Après la démission de Vanessa Courville, directrice de XYZ. La revue de la nouvelle, à cause d’une nouvelle de David Dorais (non encore publiée) dont la fin mentionnerait l’agression sexuelle d’une femme, La Presse a contacté écrivains, auteurs et éditeurs pour leur demander si la narration d’un viol en littérature doit être aujourd’hui encadrée par de nouveaux critères.

Le sujet est délicat. Tellement que plusieurs personnes contactées ont refusé de se prononcer sur cette nouvelle prise de conscience qui découle des mouvements #moiaussi et #agressionnondénoncée. 

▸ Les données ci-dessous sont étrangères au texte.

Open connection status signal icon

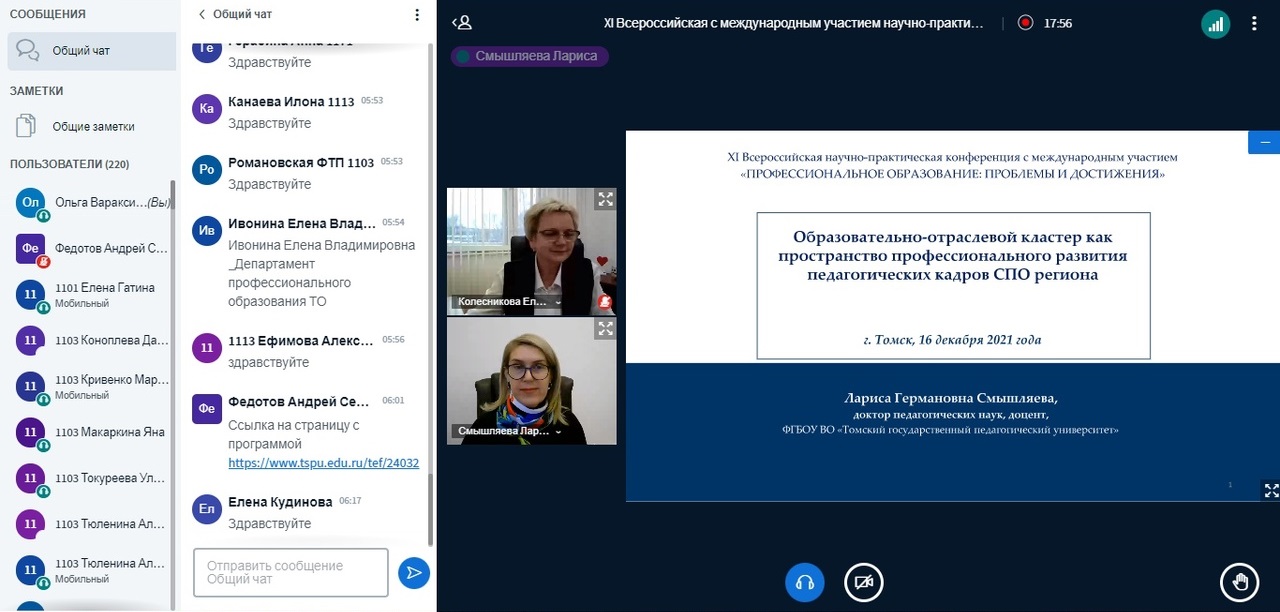coord(1215,24)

Les romanciers doivent-ils s’autocensurer pour respecter une nouvelle éthique de l’écriture ? Sept auteurs de fiction ont accepté de nous confier leurs états d’âme à ce sujet.

Michèle Ouimet Journaliste, auteure et romancière

En 2014, Michèle Ouimet a révélé dans une chronique de La Presse le viol dont elle avait été victime à 21 ans. La même année, elle a publié son premier roman, La promesse, dans lequel elle raconte le viol d’une Afghane de 12 ans par son mari violent. Le viol est une réalité qu’il faut toutefois traiter avec délicatesse, croit-elle.

« Si la scène d’un viol dans un roman est dégradante ou encourage la haine des femmes et la violence contre les femmes, c’est non ! lance-t-elle. Comme pour la littérature haineuse et la négation de l’Holocauste. Il y a une limite à la liberté d’expression. On n’est plus à l’époque où Nabokov écrivait Lolita. Pourrait-il l’écrire aujourd’hui sans être dénoncé ? L’époque a changé. On a moins de tolérance pour ça. Le livre Putain de Nelly Arcan, pas sûre que ça passerait aujourd’hui. Mais on est devenu trop prude. Il faut éviter les dérapages. La nouvelle conscience qui devient une nouvelle morale peut provoquer des réflexes d’autocensure chez les écrivains. J’ai donc hâte de lire la nouvelle de David Dorais pour voir si c’était dégradant ou acceptable. »

Patrick Senécal Écrivain (Aliss, Le vide, Malphas), scénariste, réalisateur, et dramaturge

Le fantastique, l’horreur et le roman policier étant les univers habituels de sa plume, Patrick Senécal estime qu’il faut être vigilant en tant qu’écrivain lorsqu’on aborde des scènes d’une grande violence.

« Parfois, je me demande même quand quelqu’un va se plaindre qu’une femme s’est fait violer, qu’un gars s’est fait tuer ou qu’un enfant meurt dans ce que j’ai écrit, dit-il. C’est pas parce qu’on écrit sur un viol gratuit que l’auteur en fait l’apologie. Je ne vois pas un auteur faire sciemment l’apologie du viol. Si, dans le même roman, on tue 300 personnes à coups de hache, va-t-on juste condamner le viol ? Tuer des gens, c’est épouvantable aussi. Un courant féministe est en émergence, et tant mieux. Mais si on commence à interdire ce qui est politiquement incorrect dans la fiction, je trouve ça épeurant. Quand je vois qu’en Angleterre, une femme a lancé un concours du meilleur thriller où aucune femme ne meurt, là, on est en plein délire ! On peut tuer n’importe qui dans les livres sauf des femmes ? Cette logique ne marche pas. »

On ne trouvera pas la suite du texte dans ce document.